Fifteen cubed is… one fifty plus seventy five, two twenty five times fifteen.. add a zero, then half again… two thousand two fifty plus one one twenty-five….three thousand three hundred and seventy-five.
Calvin’s leg muscles screamed in protest as he pulled the wagon while he figured out Nadia’s summon duration. He could be riding it, but he needed to raise his physical abilities to match his Body.
Calvin started on the other side of the problem with minutes in a day, his mind rearranging the problem into easier chunks as he pulled, leaning into the thick bar of beautifully carved wood.
Why not make the wagon something he could sell when he got there?
Twenty four times sixty…. Two forty times six… four eighty times three. Five hundred times three minus sixty… one thousand four hundred and forty.
Two eight eight zero out of three three seven five.
Five shy of an even five hundred remainder.
Four hundred and ninety five divided by fourteen hundred and forty.
At this point Calvin felt confident he could round up to just above a third, which left him with forty-eight hours and eight more, plus a tiny bit extra.
Each Nadia would last two days and eight hours. Chained Spirit is awesome.
He regenerated three point four Bent per day, giving him basically seven Nadia’s to work with and still maintain a stable Bent supply.
“Are there princesses in Uleis?” Calvin asked, glancing over at his wagon pulling partner, someone who he could pump for information regarding politics at any time, day or night.
“Yes.” Nadia said, grimacing as she leaned into the yoke beside him.
Plus, she pulled a mean wagon.
“How many?”
“I’m not sure. Last I heard, the Hash’Maje of Uleis had seven wives and thirty two children, most of which are most likely daughters between the ages of fifty and five.”
“Why most of them?”
“Because male heirs tend to die young, which would weight the remaining children towards being female.”
“Ah… do you think it would be easier to kidnap a fifty-year old princess or a five year old one?” Calvin asked,
“Fifty-year old.” Nadia said, her legs flexing as they started their way up the gentle hill to where they were meeting the rest of the caravan heading out into the desert.
“I didn’t expect you to say that, I mean isn’t a child small, stupid, and portable?” Calvin said, shaking his head.
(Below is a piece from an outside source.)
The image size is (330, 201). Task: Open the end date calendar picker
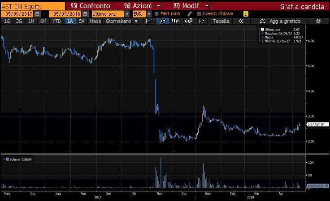tap(85, 14)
“A child will be chaperoned and wary of strangers. A fifty-year old matron…they’re desperate for a little excitement in their lives. Easy enough to get them away from prying eyes.
“Eww…are you suggesting I seduce a woman three times my age?” Calvin asked.
She met his gaze, her blue eyes steady. “You asked which one would be easier. I told you. Whether you’ve got the balls for it is up to you, isn’t it? What’s your fascination with princesses anyway?”
“What, and tell you all my secrets so you can betray me to my enemies?”
She raised a brow.
“I’m just kidding. I know you’d never betray me because your existence depends entirely on my whims.”
Calvin gave a raised brow back at her before looking back at the road.
“I’ve got a mutation that gives me two points of Body for each princess I kidnap. You technically counted, if that makes you feel any better, existentially.”
“It does,” she said, her gaze lingering on the side of his face for a moment before she looked out to the road.
“That’s an awfully specific Mutation that doesn’t seem like it would arise in nature. I mean, princesshood is a social construct, not something you can interact with.” She looked him up and down. “You don’t look like a Warped. You think you’re a new species?”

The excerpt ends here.